Ovviamente sono orgoglioso di dire che sbaglio miseramente ogni giorno, ma quei fallimenti sono importanti per me perché ne sono consapevole. Mi ritrovo costantemente e non ho paura o mi vergogno di interrompere qualsiasi cosa sto facendo nel bel mezzo dell'azione. Questo è importante per me perché ora sto diventando consapevole dei miei pensieri e delle mie azioni mentre accadono, invece che dopo. Questo è diverso da quando ho iniziato a praticare e non mi rendevo conto di quello che avevo fatto fino a qualche giorno dopo. Questo drastico miglioramento è estremamente incoraggiante perché significa che presto sarò in grado di essere consapevole delle azioni o dei pensieri dannosi prima ancora di perpetrarli e questo è qualcosa a cui guardare con impazienza!

La scorsa settimana il gruppo buddista ha discusso su come praticare il buddismo in prigione. Era anche possibile? Ecco il mio approccio onesto alla pratica del buddismo in prigione...

La prima cosa da ricordare è che sei in prigione, non un monastero, non una terra pura, nemmeno un bel campo estivo. Sei in prigione. Detto questo, se non difendi te stesso, ti calpesteranno, quindi fai quello che devi per creare un luogo, per quanto piccolo, che ti permetta di coltivare la tua pratica. Dentro quel piccolo posto per cui hai lottato per stabilire, fai del tuo meglio il più a lungo possibile e ricorda dove sei.
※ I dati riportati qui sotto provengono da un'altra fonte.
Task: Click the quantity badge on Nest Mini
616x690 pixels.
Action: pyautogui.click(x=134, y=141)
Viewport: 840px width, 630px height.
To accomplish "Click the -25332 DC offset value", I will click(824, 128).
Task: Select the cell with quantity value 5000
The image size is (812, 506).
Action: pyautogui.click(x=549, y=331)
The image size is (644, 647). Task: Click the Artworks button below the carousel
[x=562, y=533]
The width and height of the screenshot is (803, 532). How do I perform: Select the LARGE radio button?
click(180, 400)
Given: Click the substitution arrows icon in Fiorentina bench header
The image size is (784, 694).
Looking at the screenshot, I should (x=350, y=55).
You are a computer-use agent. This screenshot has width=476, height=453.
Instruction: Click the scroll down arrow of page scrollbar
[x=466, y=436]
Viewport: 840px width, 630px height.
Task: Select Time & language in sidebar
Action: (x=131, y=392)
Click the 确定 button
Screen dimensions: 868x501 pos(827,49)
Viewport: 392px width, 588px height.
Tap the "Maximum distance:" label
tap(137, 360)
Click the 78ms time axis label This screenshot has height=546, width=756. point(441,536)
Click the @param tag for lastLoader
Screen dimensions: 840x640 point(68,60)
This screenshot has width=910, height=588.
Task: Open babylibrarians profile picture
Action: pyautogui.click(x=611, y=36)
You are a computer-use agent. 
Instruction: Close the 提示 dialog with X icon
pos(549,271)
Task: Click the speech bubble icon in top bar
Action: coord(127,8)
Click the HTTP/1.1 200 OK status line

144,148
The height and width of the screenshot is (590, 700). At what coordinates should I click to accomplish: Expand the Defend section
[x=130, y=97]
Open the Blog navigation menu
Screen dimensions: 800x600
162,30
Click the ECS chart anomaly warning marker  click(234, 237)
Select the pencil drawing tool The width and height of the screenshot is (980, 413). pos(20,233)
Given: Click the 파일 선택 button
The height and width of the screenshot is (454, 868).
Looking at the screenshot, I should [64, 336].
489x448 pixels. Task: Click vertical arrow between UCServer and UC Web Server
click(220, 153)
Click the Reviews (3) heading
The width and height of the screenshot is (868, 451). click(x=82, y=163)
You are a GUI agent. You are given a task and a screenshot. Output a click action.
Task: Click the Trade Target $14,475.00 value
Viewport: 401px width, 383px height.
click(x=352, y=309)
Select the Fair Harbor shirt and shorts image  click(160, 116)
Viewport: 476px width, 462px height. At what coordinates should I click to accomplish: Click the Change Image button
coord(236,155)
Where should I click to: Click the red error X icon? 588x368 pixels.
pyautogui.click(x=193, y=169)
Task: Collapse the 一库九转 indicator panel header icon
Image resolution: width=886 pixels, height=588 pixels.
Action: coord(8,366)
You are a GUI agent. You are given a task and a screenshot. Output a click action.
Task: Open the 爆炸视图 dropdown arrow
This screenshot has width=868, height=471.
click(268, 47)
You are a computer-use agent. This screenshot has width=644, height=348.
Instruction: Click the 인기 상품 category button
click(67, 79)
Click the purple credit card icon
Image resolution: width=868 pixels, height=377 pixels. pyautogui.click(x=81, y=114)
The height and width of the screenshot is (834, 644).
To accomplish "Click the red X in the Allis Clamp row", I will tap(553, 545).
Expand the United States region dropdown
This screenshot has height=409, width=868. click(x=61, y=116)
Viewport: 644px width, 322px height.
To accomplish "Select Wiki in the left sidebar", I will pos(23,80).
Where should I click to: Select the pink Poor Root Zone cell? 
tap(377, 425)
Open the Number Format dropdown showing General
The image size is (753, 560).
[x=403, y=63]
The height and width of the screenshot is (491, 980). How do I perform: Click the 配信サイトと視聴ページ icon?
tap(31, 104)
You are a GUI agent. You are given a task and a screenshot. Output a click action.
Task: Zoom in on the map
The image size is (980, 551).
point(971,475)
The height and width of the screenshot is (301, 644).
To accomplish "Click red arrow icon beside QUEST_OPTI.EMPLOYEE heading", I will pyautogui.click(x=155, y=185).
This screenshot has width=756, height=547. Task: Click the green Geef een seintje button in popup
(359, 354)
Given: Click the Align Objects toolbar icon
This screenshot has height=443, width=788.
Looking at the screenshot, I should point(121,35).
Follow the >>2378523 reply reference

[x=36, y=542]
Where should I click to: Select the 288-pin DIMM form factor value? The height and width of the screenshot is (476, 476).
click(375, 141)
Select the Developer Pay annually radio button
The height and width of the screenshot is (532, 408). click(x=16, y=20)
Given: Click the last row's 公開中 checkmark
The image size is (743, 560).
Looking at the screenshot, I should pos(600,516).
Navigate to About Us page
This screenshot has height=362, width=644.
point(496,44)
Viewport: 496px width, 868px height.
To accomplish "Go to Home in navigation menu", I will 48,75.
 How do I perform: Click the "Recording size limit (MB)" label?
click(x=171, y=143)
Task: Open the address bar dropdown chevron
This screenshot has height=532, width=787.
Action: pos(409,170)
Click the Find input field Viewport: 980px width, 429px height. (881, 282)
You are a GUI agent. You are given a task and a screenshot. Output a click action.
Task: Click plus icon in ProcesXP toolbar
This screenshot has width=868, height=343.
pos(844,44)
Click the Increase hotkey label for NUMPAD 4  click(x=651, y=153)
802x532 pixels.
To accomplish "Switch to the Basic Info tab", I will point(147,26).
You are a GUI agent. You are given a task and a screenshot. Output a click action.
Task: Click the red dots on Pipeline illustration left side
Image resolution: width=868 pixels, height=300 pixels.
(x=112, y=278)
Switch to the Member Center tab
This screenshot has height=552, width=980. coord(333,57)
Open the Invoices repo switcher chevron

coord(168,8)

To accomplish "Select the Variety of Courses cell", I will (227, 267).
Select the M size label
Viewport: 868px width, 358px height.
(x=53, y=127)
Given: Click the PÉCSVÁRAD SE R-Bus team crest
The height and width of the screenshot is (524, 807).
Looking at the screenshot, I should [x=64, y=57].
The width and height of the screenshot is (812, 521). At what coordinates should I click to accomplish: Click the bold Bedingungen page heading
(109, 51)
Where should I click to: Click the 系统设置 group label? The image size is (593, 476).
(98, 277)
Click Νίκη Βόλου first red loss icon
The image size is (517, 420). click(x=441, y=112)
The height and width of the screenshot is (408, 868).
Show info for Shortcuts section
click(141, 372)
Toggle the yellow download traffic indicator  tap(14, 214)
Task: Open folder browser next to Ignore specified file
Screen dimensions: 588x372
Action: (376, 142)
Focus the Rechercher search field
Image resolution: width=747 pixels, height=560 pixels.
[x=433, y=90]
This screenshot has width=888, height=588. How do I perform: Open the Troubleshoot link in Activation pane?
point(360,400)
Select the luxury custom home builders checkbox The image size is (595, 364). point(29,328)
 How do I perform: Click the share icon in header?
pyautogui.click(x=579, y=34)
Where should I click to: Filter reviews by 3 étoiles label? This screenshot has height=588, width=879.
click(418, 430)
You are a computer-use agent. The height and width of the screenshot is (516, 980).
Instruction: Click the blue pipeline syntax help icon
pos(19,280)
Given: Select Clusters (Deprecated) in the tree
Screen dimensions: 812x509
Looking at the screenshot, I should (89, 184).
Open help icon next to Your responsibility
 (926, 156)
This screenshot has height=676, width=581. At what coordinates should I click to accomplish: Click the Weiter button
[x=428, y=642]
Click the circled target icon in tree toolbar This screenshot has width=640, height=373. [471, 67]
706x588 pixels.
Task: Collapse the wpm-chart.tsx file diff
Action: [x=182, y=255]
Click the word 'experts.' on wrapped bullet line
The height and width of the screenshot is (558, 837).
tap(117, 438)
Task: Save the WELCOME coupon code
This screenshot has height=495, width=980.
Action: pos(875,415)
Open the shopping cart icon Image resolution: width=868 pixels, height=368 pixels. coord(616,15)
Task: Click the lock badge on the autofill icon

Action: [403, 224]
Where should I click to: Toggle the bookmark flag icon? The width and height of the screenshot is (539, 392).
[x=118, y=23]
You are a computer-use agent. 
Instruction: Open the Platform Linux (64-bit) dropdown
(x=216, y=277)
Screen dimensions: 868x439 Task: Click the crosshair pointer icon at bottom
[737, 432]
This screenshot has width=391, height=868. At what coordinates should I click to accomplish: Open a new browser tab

Sei in uno degli ambienti più ostili conosciuti dall'uomo. Questo non è un ambiente progettato per essere amico del buddismo, ma ciò non significa che non possiamo sforzarci di renderlo tale. Cogli ogni opportunità per migliorare le cose intorno a te, come se fossi l'unico a poterlo fare, ma spera che non sarai l'unico a farlo.

So che non è la cosa più compassionevole e non violenta da dire, ma è quello che faccio (anche se a volte dimentico di sperare) e sta davvero iniziando a dare i suoi frutti. È un atteggiamento che mi permette di affrontare tutto ciò che mi capita. Un ragazzo cattolico una volta mi ha detto di lavorare come se tutto dipendesse da te e di pregare come se tutto dipendesse da Dio. Ovviamente questo non è del tutto applicabile a noi, ma penso che lo spirito del detto sia vero.

Se dovessi riassumere la mia pratica in una parola, direi “Consapevolezza”. Questa è una bella parola, perché senza di essa non ci potrebbero essere cambiamenti, apprezzamenti e speranze. La consapevolezza è ciò che ci riscalda, ci ricorda e ci aiuta lungo il cammino. A volte la consapevolezza sembra una maledizione, ma è solo quando scegliamo il pignolo. Invece, la consapevolezza è nostra amica; è la nostra guida naturalistica che ci mostra la bellezza della fauna, le meraviglie della flora, ma ci avverte delle scogliere e delle bacche velenose. Ma anche allora, la consapevolezza ci mostra la maestosità della catena montuosa e i colori lussureggianti delle bacche. Tuttavia, la consapevolezza non è al di fuori di noi stessi. Fa parte di noi e attraverso di essa impariamo tutte le parti di noi stessi: il glorioso e il profano.

Persone incarcerate

Molte persone incarcerate provenienti da tutti gli Stati Uniti corrispondono al Venerabile Thubten Chodron e ai monaci dell'Abbazia di Sravasti. Offrono grandi intuizioni su come applicano il Dharma e si sforzano di essere di beneficio a se stessi e agli altri anche nelle situazioni più difficili.